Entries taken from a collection
>>>>>
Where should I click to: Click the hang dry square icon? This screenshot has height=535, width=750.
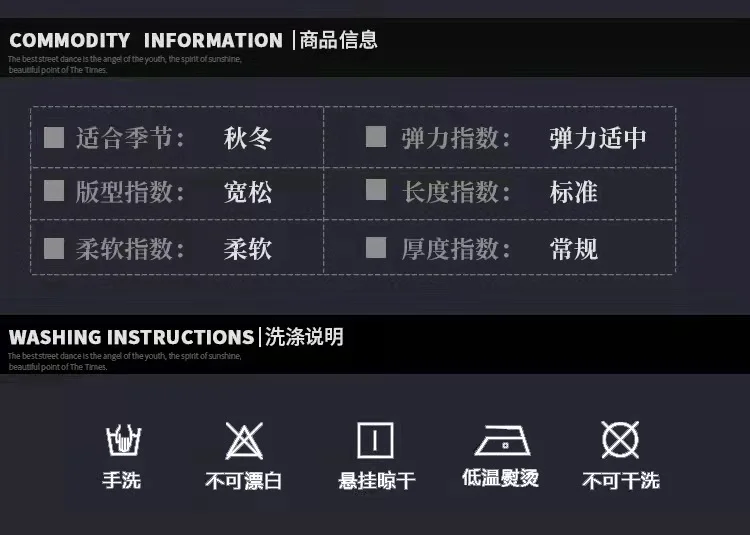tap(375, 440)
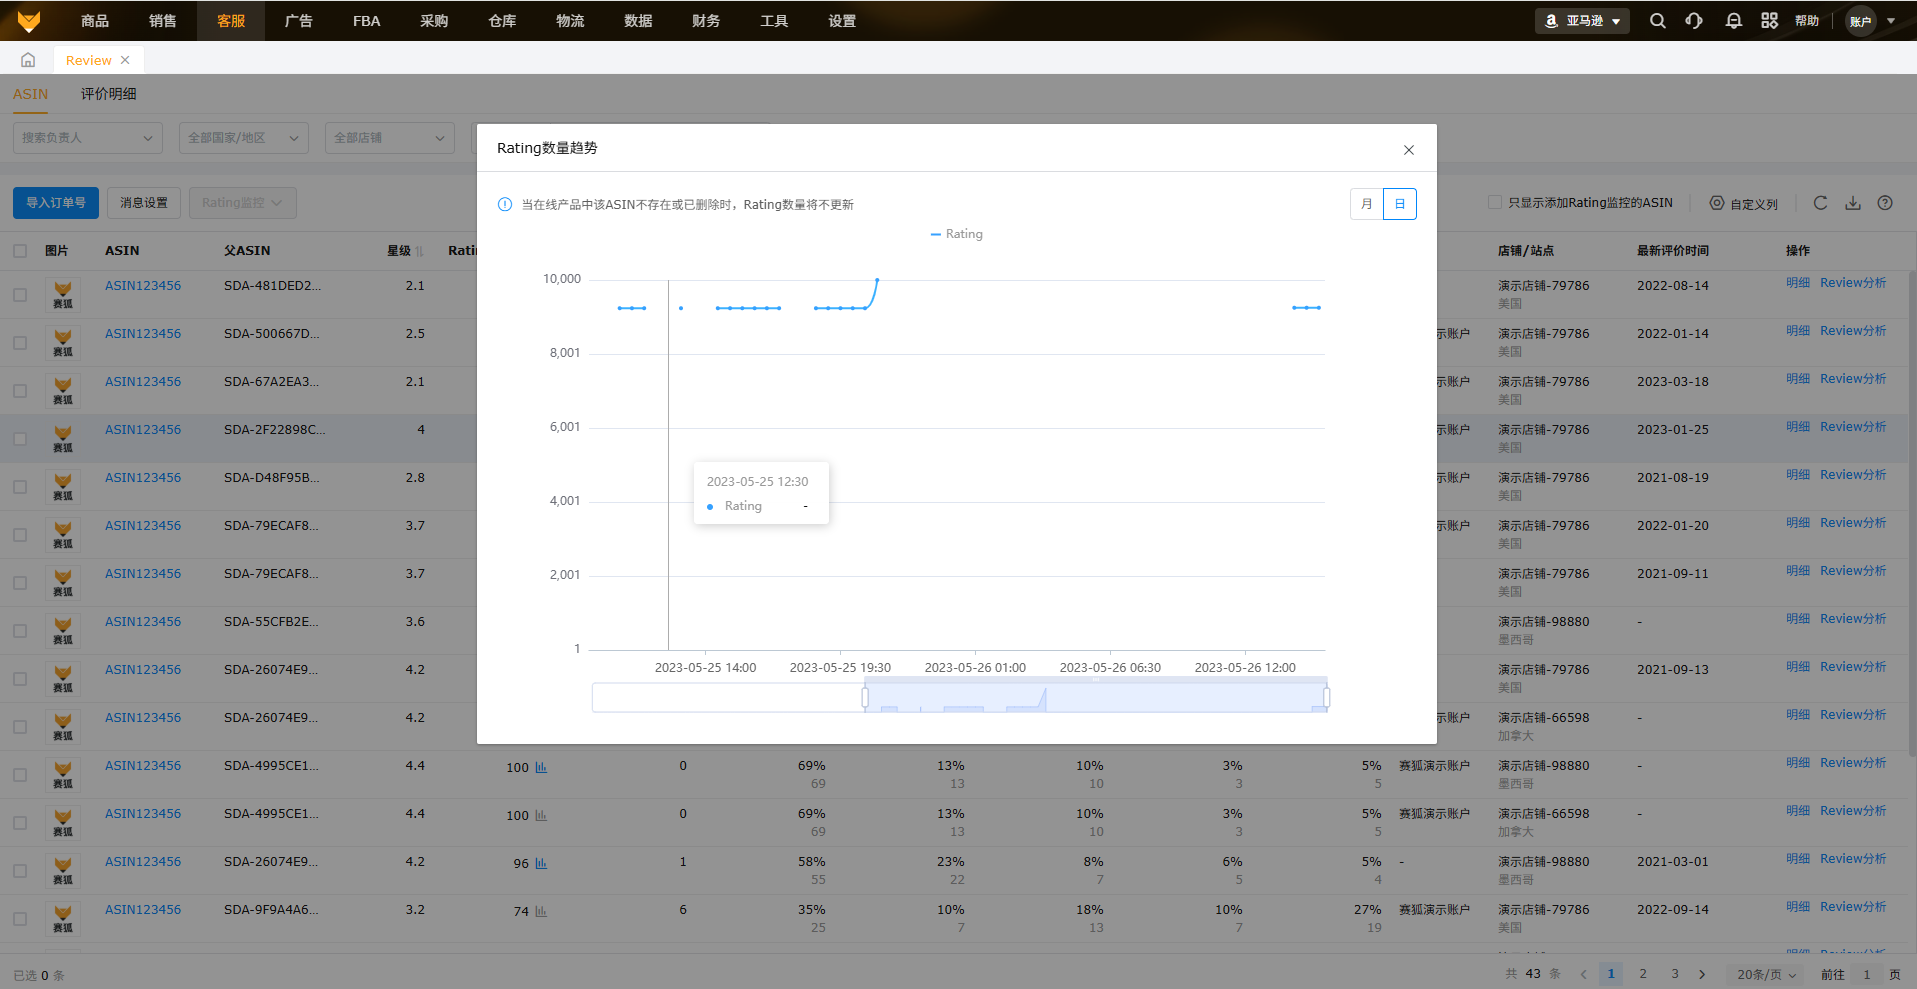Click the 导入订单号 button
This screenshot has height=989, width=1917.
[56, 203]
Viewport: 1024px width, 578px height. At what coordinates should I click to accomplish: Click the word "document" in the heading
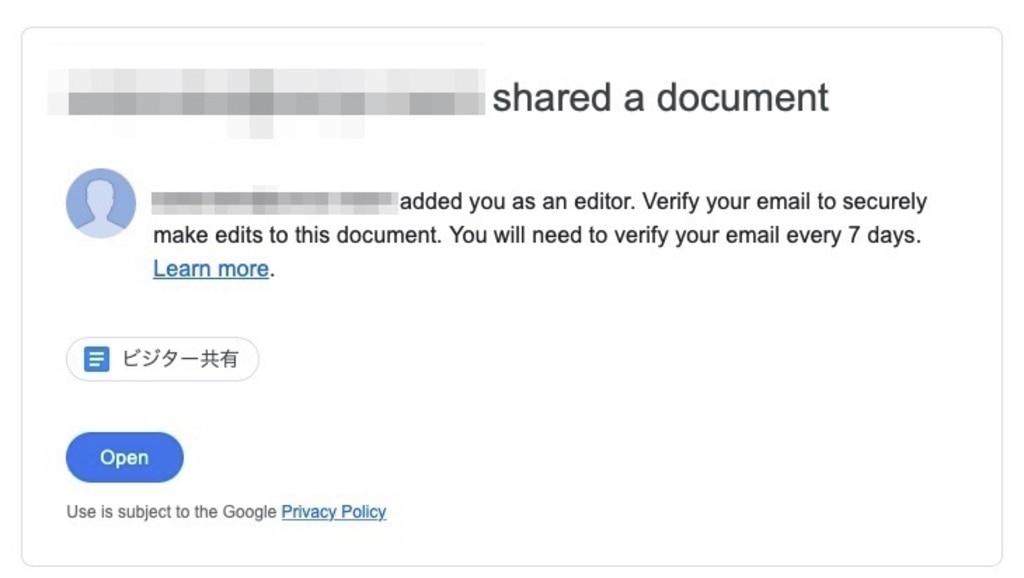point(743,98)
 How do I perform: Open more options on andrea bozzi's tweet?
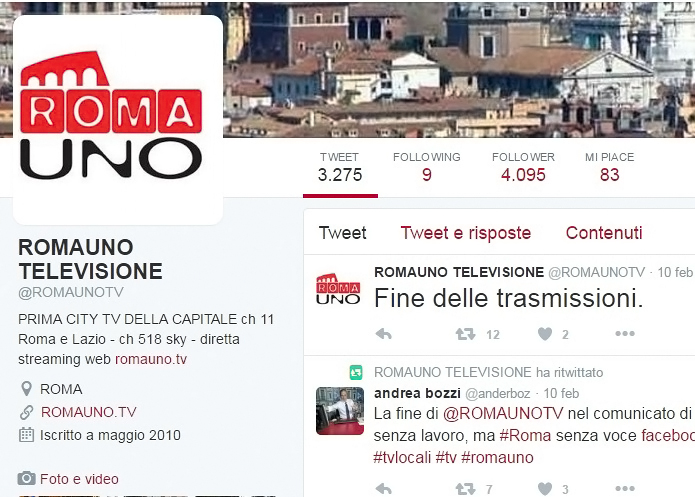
<<<<<
>>>>>
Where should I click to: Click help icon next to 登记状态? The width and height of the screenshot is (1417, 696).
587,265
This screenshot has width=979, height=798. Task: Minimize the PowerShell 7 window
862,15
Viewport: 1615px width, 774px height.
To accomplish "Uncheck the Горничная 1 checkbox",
<<<<<
ASSIGNMENT -
Set the pictures aside and reproduce exactly the lines above, from the line holding "Where should I click to: Click the" through the line holding "How do I perform: Open", both included, with nothing else.

RESPONSE BELOW -
Where should I click to: Click the hang dry square icon? This screenshot has height=535, width=750.
tap(375, 440)
Click the 导入订单号 button
This screenshot has height=989, width=1917.
[56, 203]
Viewport: 1024px width, 578px height. At what coordinates should I click to accomplish: Click the word "document" in the heading
point(743,98)
 How do I perform: Open more options on andrea bozzi's tweet?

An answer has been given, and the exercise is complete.